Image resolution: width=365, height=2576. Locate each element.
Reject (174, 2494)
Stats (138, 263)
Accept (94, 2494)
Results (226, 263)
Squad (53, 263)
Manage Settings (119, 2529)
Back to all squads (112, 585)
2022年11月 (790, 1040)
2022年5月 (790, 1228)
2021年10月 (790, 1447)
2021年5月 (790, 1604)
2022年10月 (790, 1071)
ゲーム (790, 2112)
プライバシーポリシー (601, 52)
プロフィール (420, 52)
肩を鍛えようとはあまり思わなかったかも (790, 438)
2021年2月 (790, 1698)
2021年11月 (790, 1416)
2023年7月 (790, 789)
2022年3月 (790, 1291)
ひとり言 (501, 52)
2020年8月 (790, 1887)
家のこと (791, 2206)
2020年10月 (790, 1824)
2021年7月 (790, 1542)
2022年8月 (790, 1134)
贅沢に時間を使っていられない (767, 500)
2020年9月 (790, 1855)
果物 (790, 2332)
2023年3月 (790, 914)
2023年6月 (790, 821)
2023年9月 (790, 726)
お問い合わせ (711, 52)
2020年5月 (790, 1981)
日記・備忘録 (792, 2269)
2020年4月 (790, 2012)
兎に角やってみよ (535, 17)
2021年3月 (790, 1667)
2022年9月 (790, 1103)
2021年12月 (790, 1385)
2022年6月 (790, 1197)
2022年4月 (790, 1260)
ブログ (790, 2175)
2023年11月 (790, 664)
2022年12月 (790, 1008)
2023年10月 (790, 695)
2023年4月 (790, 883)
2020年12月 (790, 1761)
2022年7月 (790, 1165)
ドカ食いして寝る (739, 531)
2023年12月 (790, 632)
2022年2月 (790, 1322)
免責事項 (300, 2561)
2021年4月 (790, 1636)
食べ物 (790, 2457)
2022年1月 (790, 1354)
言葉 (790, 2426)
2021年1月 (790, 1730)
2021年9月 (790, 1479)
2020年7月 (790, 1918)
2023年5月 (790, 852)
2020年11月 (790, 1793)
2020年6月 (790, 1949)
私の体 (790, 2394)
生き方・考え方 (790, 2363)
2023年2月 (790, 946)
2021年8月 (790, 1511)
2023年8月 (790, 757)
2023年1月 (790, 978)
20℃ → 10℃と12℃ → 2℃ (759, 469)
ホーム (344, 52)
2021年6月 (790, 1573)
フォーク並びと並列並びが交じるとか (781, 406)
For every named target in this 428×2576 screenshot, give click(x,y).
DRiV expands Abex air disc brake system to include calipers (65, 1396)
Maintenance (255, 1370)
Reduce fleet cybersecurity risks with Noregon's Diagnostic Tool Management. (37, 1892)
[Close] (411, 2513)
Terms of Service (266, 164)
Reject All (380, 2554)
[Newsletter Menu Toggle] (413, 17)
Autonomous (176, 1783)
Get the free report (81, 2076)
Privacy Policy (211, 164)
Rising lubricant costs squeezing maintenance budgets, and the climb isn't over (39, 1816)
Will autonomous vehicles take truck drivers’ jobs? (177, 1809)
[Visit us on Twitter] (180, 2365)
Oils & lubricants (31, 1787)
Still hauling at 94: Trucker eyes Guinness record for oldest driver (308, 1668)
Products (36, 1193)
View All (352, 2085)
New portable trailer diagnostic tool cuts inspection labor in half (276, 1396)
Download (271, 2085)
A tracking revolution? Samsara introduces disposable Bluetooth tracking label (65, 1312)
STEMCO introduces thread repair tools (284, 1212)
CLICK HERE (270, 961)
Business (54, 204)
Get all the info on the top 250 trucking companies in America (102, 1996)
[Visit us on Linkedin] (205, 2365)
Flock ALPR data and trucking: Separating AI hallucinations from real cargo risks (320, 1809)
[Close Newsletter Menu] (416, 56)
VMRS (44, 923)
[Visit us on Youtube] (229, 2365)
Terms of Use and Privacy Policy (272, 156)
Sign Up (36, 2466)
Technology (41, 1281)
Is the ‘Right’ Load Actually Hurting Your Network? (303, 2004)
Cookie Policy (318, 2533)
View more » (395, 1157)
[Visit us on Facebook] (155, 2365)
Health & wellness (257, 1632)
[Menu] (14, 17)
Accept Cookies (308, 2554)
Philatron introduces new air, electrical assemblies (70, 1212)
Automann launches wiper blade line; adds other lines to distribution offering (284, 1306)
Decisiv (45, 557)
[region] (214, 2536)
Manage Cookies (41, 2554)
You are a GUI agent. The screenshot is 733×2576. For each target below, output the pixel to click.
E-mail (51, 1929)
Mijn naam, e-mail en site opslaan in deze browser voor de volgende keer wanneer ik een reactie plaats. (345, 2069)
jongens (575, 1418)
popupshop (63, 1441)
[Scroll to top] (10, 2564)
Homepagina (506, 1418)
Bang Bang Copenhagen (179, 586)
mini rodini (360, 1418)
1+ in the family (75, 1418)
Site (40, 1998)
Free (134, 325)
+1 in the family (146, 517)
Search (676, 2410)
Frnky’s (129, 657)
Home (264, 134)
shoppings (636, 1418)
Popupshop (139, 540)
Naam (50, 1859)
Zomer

- _WORK REQUEST_:
In the entries above, copy each line that contains the string "target".

- _TASK RESPONSE_:
For every named target in this 428×2576 screenshot, give click(x,y).
You are a GUI agent. The screenshot is 733×2576. For each target below, output the pixel to click.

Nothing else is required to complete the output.